John Kotter on the Major Pitfalls of Organizational Transformation

41IdsACyh9L._SX327_BO1,204,203,200_In Leading Change: Why Transformation Efforts Fail (HBR OnPoint 2000), John Kotter identifies and discusses eight “pitfalls” to avoid when embarked upon organizational transformation. Here they are, accompanied by my brief comments:

1. Not establishing a great enough sense of urgency
Comment: People will wonder, “What’s in it for me?” If you don’t have a credible answer, forget about creating a sense of urgency.

2. Not creating a powerful enough guiding coalition
Comment: Senior-level executives need to embrace change and convey a strong sense of genuine excitement about how it will nourish personal as well as organizational renewal.

3. Lacking a vision
Comment: Identifying the “what” of change is relatively easy. Failure is certain unless and until people understand the “why.” (See #1.)

4. Undercommunicating the vision by a factor of ten
Comment: People must “get” the vision or there will be no buy-in. Try explaining it to a child. If they “get it,” you’re in business. Otherwise….

5. Not removing obstacles to the new vision
Comment: Most resistance to change is cultural in nature, the result of what Jim O’Toole characterizes as “the ideology of comfort and the tyranny of custom.” Remember: Those who defend the current status quo were probably among those who replaced the previous status quo.

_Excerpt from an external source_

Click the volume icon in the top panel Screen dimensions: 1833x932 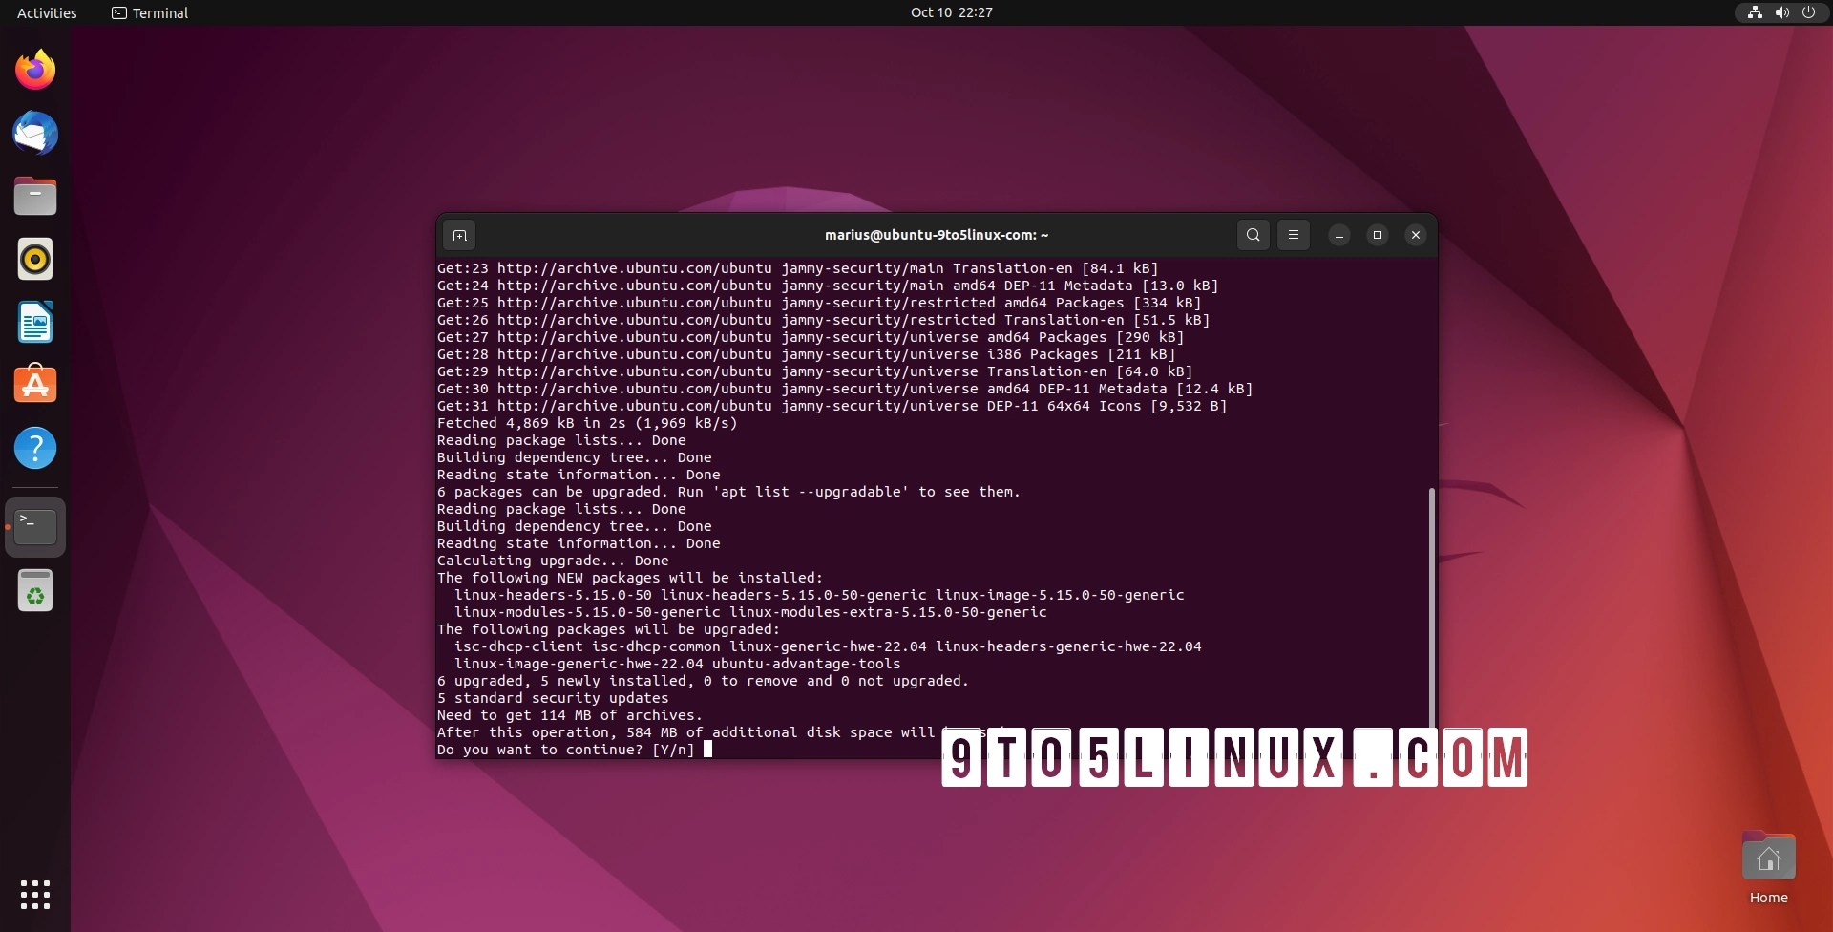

6. Not systematically planning for and creating short-term wins
Comment: The LEGO Group was transformed “one brick at a time.” Never underestimate the importance of grabbing all the “low-hanging fruit.”

7. Declaring victory too soon
Comment: Success is a process not a destination. Take no one and nothing for granted. More often than not, “progress” is a subjective measurement and usually exaggerated.

8. Not anchoring changes in the corporation’s culture
Comment: In the healthiest organizations, people use first-person plural pronouns. If the folks you work with don’t, that’s a very significant early-warning sign, if not a symptom, of organizational decay.